### Dataset content
━━━

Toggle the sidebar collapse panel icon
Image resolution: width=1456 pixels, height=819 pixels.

━━━

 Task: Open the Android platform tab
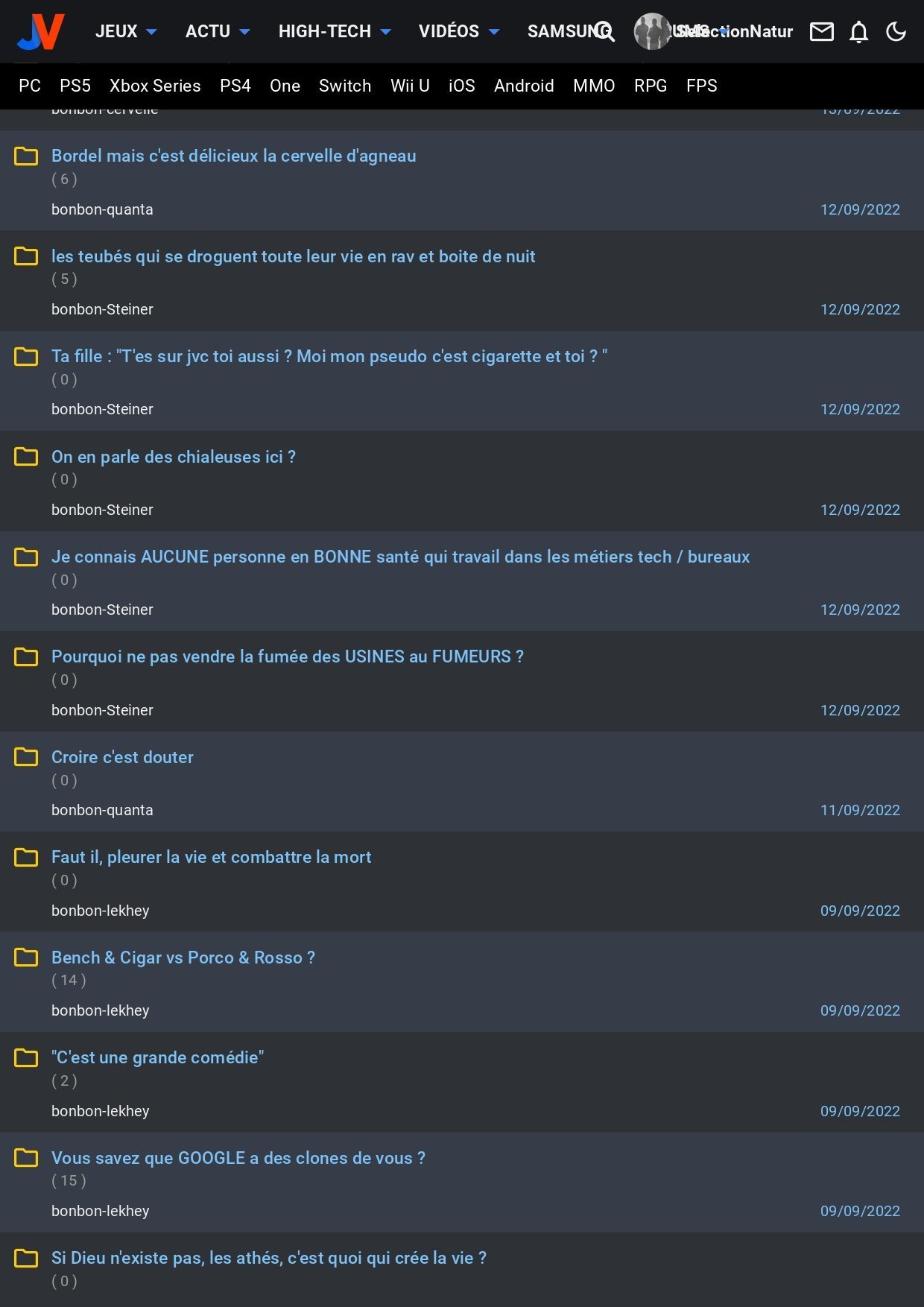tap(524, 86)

━━━

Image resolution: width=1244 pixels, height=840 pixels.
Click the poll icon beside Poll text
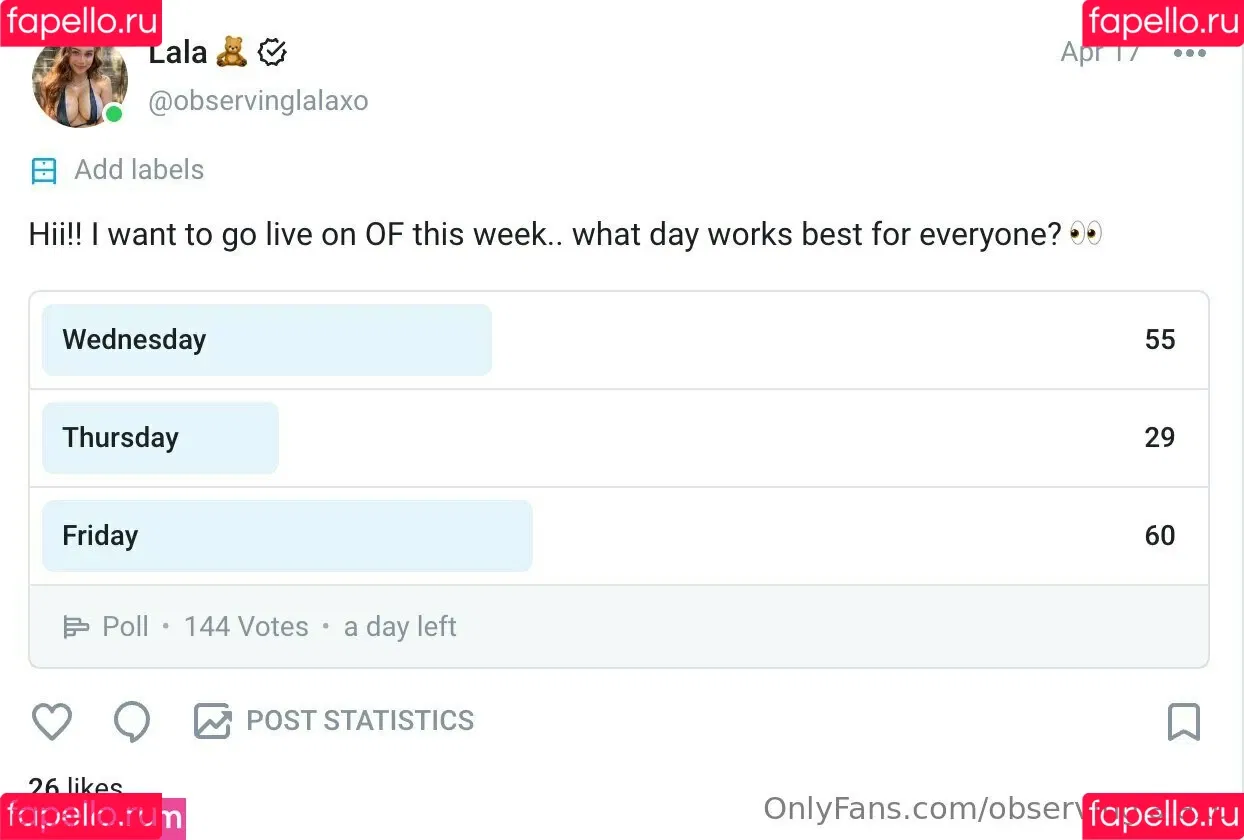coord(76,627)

━━━

### Exercise task
Copy each line of the records that contains the string "pixels", matching case exactly.

### Result of the task
Image resolution: width=1456 pixels, height=819 pixels.
Image resolution: width=1244 pixels, height=840 pixels.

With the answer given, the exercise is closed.